▶ **STATED EXERCISE 1**
Copy out the entries word for word, from the line with "You are a computer-use agent." through the end of the entries, including both ends, and leave the pictures out of your answer.

-- START OF SOURCE EXCERPT --

ARM assembly implementation of field

laanwj commented at 4:15 PM on December 26, 2014: member

--with-field=32bit --with-scalar=32bit --with-asm=no --enable-benchmark --host=arm-linux-gnueabihf

bench_verify:
min 2661.978us / avg 2662.845us / max 2665.311us

--with-field=32bit --with-scalar=32bit --with-asm=arm --enable-benchmark --host=arm-linux-gnueabihf

bench_verify:
min 1732.304us / avg 1732.896us / max 1733.773us

For a 35% speed-up in total.

Measured on HummingBoard-i1 w. i.MX6 Solo (Cortex A9).

gmaxwell commented at 6:09 PM on December 26, 2014: contributor

On a8 with endomorphism:

From: min 3744.119us / avg 3744.770us / max 3745.406us to: min 1886.788us / avg 1887.016us / max 1887.225us

Quite impressive.

peterdettman commented at 5:22 AM on December 27, 2014: contributor

Excellent! I gather this is without any NEON instructions so far?

There's an alternative way to write the multiplication that can save ~40 limb muls for 10x26 (not Karatsuba, but using the same underlying principle - see http://eprint.iacr.org/2014/852.pdf to get the general idea, though our field is not as suitable). I have sample C code for 5x52 and could whip up a 10x26 version. It's not faster in C because it adds a lot of additions, but they are well-organised for vectorization, so with SIMD instruction sets it may be viable. @laanwj Do you think you'd be able to give it a shot with NEON (I'll supply the C)?

peterdettman commented at 5:51 AM on December 27, 2014: contributor

Also, I'm curious how much cache is on these boards you guys are testing with. Have you tried reducing WINDOW_G (ecmult_impl.h)?

laanwj commented at 9:53 AM on December 27, 2014: member

@peterdettman No NEON, just wanted to see i if I could beat the compiler with plain ARM assembly. as not all SoCs support NEON and this gives a baseline.

-- END OF SOURCE EXCERPT --
-- START OF DATA EXCERPTS --

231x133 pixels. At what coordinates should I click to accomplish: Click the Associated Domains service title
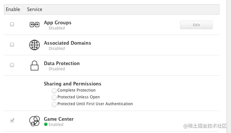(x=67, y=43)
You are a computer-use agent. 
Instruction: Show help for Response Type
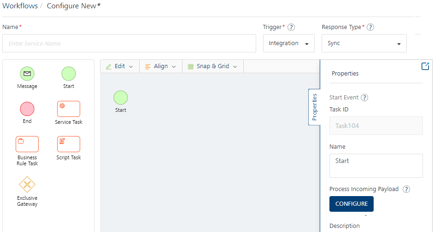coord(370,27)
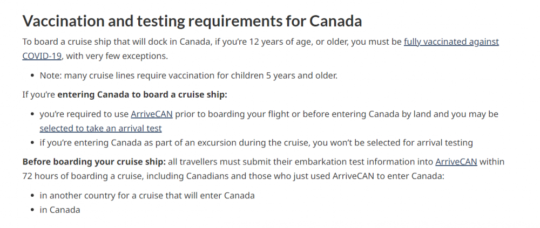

-- END OF DATA EXCERPTS --

▶ **STATED EXERCISE 2**
According to the ARM assembly thread, what total speed-up did the ARM assembly option give in the first set of measurements?

▶ **EXPECTED ANSWER 1**
You are a computer-use agent. 
Instruction: Show help for Response Type
coord(370,27)

▶ **EXPECTED ANSWER 2**
A 35% speed-up in total.